No processo C‑566/17,

que tem por objeto um pedido de decisão prejudicial apresentado, nos termos do artigo 267.° TFUE, pelo Wojewódzki Sąd Administracyjny we Wrocławiu (Tribunal Administrativo da Província de Wroclaw, Polónia), por decisão de 10 de julho de 2017, que deu entrada no Tribunal de Justiça em 26 de setembro de 2017, no processo

Związek Gmin Zagłębia Miedziowego w Polkowicach

contra

Szef Krajowej Administracji Skarbowej,

O TRIBUNAL DE JUSTIÇA (Segunda Secção),

composto por: K. Lenaerts, presidente do Tribunal de Justiça, exercendo funções de presidente da Segunda Secção, A. Prechal, C. Toader, A. Rosas (relator) e M. Ilešič, juízes,

advogado‑geral: E. Sharpston,

secretário: R. Șereș, administradora,

vistos os autos e após a audiência de 20 de setembro de 2018,

considerando as observações apresentadas:

–        em representação da Związek Gmin Zagłębia Miedziowego w Polkowicach, por P. Koźmiński e K. Ziemski, radcowie prawni, bem como por P. Kaźmierczak, doradca podatkowy,

–        em representação do Szef Krajowej Administracji Skarbowej, por B. Kołodziej e J. Kaute,

–        em representação do Governo polaco, por B. Majczyna e A. Kramarczyk – Szaładzińska, na qualidade de agentes,

–        em representação da Comissão Europeia, por J. Jokubauskaitė e M. Siekierzyńska, na qualidade de agentes,

ouvidas as conclusões da advogada‑geral apresentadas na audiência de 6 de dezembro de 2018,

profere o presente

Acórdão

1        O pedido de decisão prejudicial tem por objeto a interpretação do artigo 168.°, alínea a), da Diretiva 2006/112/CE do Conselho, de 28 de novembro de 2006, relativa ao sistema comum do imposto sobre o valor acrescentado (JO 2006, L 347, p. 1, a seguir «Diretiva IVA»).

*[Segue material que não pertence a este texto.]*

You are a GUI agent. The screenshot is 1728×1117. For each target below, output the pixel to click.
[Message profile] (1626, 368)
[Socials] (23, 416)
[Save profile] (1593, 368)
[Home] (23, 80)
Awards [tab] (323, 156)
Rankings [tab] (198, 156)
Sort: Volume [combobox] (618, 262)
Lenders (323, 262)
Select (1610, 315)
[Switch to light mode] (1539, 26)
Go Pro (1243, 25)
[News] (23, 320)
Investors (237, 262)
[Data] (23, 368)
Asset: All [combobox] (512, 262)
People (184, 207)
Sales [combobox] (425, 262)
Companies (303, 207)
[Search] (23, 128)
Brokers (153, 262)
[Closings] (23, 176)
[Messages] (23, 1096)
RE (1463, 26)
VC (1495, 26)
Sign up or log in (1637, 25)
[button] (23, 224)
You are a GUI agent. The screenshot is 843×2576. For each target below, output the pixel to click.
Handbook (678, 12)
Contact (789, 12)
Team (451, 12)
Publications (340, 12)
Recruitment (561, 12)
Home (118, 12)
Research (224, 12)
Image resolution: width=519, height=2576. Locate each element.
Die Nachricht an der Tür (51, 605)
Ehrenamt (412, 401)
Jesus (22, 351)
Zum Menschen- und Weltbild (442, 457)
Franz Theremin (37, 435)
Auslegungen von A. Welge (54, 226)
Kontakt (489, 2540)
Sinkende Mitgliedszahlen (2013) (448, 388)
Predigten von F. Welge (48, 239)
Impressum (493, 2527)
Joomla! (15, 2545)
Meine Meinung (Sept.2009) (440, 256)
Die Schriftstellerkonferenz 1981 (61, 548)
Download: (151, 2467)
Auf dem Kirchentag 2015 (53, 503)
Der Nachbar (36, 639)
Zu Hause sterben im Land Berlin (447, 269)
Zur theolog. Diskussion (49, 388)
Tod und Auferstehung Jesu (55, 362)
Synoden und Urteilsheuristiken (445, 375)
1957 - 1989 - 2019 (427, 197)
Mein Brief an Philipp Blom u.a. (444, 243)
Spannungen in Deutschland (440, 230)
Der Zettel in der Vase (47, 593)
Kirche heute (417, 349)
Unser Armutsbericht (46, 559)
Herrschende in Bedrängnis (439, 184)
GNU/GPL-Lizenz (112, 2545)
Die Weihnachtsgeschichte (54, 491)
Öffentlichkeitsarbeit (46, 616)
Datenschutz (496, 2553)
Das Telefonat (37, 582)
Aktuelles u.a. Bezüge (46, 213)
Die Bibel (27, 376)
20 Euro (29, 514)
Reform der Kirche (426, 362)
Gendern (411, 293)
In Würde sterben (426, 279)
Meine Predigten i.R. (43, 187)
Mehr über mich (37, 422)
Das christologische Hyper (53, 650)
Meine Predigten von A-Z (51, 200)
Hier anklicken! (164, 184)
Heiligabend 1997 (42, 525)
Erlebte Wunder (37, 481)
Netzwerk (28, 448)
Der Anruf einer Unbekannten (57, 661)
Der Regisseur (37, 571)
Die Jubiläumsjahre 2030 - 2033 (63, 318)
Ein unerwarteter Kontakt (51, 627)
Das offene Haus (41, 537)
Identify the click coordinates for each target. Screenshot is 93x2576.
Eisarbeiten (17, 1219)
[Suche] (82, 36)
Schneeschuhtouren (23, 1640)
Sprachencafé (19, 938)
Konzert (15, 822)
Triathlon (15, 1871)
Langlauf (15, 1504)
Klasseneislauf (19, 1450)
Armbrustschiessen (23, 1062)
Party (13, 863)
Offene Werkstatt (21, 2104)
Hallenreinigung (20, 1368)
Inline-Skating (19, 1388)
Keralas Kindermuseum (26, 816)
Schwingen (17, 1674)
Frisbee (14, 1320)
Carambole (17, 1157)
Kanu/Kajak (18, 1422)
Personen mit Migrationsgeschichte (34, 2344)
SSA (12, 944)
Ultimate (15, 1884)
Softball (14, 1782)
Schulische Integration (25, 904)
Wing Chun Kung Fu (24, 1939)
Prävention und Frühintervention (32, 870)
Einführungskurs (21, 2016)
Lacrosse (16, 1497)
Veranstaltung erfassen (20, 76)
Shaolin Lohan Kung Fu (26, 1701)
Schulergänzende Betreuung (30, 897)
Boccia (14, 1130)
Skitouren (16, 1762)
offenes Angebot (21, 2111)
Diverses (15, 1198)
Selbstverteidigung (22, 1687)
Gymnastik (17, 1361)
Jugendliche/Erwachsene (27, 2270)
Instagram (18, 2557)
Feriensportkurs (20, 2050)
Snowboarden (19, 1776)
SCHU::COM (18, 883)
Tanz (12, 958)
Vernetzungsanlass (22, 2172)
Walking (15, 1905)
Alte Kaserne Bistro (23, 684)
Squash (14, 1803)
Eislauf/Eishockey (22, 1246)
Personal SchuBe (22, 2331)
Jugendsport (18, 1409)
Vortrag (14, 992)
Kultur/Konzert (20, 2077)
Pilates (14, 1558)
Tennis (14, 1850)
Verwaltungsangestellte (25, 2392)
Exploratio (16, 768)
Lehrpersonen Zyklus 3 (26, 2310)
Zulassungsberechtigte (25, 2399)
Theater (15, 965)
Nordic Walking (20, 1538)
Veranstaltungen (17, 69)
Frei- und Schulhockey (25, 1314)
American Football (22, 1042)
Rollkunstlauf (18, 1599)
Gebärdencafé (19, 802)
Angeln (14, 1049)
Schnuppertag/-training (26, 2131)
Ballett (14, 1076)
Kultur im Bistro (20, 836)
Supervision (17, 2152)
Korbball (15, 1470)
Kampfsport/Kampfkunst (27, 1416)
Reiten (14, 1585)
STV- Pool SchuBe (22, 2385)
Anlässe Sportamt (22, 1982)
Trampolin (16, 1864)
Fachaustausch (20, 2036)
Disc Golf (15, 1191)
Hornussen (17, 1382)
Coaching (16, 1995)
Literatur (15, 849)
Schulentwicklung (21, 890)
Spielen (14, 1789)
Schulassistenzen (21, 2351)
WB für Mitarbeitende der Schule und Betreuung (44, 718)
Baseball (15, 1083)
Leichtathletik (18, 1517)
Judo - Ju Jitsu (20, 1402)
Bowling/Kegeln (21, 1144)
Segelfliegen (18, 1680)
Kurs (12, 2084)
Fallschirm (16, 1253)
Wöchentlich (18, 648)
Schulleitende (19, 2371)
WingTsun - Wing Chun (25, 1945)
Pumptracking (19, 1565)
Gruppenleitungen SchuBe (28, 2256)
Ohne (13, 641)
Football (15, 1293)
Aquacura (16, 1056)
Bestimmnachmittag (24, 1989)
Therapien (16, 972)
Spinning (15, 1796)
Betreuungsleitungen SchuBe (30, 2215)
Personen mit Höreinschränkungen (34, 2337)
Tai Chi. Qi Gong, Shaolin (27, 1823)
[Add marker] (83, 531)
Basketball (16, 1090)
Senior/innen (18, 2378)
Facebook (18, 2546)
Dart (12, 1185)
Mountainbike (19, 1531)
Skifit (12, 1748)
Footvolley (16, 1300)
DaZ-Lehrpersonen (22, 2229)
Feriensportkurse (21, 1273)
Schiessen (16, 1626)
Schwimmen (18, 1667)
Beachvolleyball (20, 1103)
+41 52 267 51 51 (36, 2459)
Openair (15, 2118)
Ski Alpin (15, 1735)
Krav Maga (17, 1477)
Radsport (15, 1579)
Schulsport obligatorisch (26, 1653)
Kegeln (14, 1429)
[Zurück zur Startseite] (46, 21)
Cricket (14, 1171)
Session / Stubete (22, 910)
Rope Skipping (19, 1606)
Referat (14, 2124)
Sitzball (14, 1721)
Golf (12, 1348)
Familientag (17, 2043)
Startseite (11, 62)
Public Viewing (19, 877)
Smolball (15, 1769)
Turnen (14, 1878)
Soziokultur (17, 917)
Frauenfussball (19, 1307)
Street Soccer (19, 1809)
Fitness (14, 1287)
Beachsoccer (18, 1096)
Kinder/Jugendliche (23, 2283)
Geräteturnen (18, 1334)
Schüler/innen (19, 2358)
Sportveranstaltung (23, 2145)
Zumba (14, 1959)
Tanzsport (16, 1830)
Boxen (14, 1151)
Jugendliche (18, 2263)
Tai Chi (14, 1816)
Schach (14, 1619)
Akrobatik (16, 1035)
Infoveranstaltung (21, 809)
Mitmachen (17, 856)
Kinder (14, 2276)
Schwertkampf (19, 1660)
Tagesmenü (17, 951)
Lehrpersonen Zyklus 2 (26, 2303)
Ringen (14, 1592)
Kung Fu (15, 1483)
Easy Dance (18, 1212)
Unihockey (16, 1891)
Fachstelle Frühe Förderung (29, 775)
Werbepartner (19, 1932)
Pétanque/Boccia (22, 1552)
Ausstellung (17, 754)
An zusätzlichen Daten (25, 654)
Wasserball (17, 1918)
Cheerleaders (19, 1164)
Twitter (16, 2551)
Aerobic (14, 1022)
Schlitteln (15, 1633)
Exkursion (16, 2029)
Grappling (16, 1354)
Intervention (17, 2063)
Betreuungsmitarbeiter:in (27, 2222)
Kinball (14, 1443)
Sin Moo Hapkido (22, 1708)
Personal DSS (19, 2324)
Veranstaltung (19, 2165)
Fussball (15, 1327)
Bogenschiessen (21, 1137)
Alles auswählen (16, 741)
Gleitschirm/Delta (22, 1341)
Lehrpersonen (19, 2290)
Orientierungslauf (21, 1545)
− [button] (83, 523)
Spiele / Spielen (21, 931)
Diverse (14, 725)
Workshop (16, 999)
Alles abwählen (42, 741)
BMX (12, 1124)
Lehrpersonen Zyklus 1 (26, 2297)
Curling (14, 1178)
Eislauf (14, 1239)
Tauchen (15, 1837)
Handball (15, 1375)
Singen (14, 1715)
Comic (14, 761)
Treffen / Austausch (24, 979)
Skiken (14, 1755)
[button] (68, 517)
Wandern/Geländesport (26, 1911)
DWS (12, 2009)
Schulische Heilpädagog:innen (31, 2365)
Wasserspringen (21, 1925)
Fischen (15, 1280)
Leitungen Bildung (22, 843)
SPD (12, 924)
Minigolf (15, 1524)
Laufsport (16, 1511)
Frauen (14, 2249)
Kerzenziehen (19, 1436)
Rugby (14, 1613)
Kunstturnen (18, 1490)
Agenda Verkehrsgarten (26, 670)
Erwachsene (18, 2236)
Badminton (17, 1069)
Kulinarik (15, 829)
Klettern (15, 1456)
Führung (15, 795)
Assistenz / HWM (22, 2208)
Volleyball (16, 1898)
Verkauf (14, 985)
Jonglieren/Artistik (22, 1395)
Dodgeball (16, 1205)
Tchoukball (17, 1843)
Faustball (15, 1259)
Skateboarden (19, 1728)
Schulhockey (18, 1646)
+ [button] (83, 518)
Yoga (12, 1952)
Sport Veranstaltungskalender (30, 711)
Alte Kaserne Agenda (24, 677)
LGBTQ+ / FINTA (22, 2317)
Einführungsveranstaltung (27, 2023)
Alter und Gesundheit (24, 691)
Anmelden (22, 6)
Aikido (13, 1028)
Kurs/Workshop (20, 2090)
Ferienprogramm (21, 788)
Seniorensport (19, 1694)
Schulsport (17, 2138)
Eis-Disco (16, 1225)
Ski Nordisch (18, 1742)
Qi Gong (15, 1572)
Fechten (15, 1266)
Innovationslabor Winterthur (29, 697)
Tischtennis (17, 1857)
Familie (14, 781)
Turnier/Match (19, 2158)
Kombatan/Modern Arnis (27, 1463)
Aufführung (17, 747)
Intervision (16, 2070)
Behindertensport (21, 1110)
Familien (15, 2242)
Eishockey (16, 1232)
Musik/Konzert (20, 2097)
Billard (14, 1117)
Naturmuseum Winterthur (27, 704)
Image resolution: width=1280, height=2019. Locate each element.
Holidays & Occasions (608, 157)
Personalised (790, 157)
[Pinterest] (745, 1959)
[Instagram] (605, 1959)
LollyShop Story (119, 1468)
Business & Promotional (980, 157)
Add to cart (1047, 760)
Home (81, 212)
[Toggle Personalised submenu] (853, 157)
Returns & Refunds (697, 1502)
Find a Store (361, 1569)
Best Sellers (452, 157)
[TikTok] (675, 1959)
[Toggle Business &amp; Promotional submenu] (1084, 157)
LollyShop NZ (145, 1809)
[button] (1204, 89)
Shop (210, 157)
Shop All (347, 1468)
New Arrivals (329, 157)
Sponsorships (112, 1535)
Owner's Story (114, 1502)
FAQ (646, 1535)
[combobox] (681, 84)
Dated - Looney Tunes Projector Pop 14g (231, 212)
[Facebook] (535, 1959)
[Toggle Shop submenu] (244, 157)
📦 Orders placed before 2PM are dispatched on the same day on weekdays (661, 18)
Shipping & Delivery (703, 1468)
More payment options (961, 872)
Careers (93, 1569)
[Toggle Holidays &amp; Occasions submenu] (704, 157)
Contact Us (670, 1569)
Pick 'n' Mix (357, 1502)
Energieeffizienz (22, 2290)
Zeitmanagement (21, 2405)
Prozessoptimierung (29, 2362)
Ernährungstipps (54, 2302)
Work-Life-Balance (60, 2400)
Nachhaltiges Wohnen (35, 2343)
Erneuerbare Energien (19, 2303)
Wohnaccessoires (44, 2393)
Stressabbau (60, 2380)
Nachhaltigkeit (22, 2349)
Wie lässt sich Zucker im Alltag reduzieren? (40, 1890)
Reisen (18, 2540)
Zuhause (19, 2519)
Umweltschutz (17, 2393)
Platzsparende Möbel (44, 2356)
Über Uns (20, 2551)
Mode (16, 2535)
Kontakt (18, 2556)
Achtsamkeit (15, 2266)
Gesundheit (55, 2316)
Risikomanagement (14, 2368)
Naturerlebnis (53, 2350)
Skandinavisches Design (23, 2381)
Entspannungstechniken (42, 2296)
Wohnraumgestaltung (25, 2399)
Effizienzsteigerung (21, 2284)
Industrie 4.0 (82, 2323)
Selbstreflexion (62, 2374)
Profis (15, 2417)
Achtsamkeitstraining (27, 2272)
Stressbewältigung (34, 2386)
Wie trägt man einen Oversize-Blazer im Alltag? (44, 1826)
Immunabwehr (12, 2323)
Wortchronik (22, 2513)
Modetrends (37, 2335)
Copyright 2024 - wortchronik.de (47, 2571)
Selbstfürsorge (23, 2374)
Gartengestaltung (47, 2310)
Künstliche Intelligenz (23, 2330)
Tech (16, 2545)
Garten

2        Este pedido foi apresentado no âmbito de um litígio que opõe a Związek Gmin Zagłębia Miedziowego Polkowicach w (União de Municípios da bacia do cobre em Polkowice, a seguir «União de Municípios») ao Szef Krajowej Administracji Skarbowej (Diretor da Administração Fiscal nacional, a seguir «Administração Fiscal»), a respeito de um pedido de informação vinculativa relativo ao direito à dedução do imposto sobre o valor acrescentado (IVA) que incidiu sobre a aquisição de bens e de serviços pela União de Municípios para a realização tanto de atividades económicas, sujeitas ao IVA, como de atividades não económicas, que não estão abrangidas pelo âmbito de aplicação do IVA (a seguir «despesas mistas»).

 Quadro jurídico

 Direito da União

3        O título III da Diretiva IVA intitula‑se «Sujeitos passivos». Neste título, o artigo 9.°, n.° 1, primeiro parágrafo, desta diretiva prevê:

«Entende‑se por “sujeito passivo” qualquer pessoa que exerça, de modo independente e em qualquer lugar, uma atividade económica, seja qual for o fim ou o resultado dessa atividade.»

4        Neste mesmo título, o artigo 13.°, n.° 1, primeiro parágrafo, da referida diretiva dispõe:

«Os Estados, as regiões, as autarquias locais e os outros organismos de direito público não são considerados sujeitos passivos relativamente às atividades ou operações que exerçam na qualidade de autoridades públicas, mesmo quando, no âmbito dessas atividades ou operações, cobrem direitos, taxas, quotizações ou remunerações.»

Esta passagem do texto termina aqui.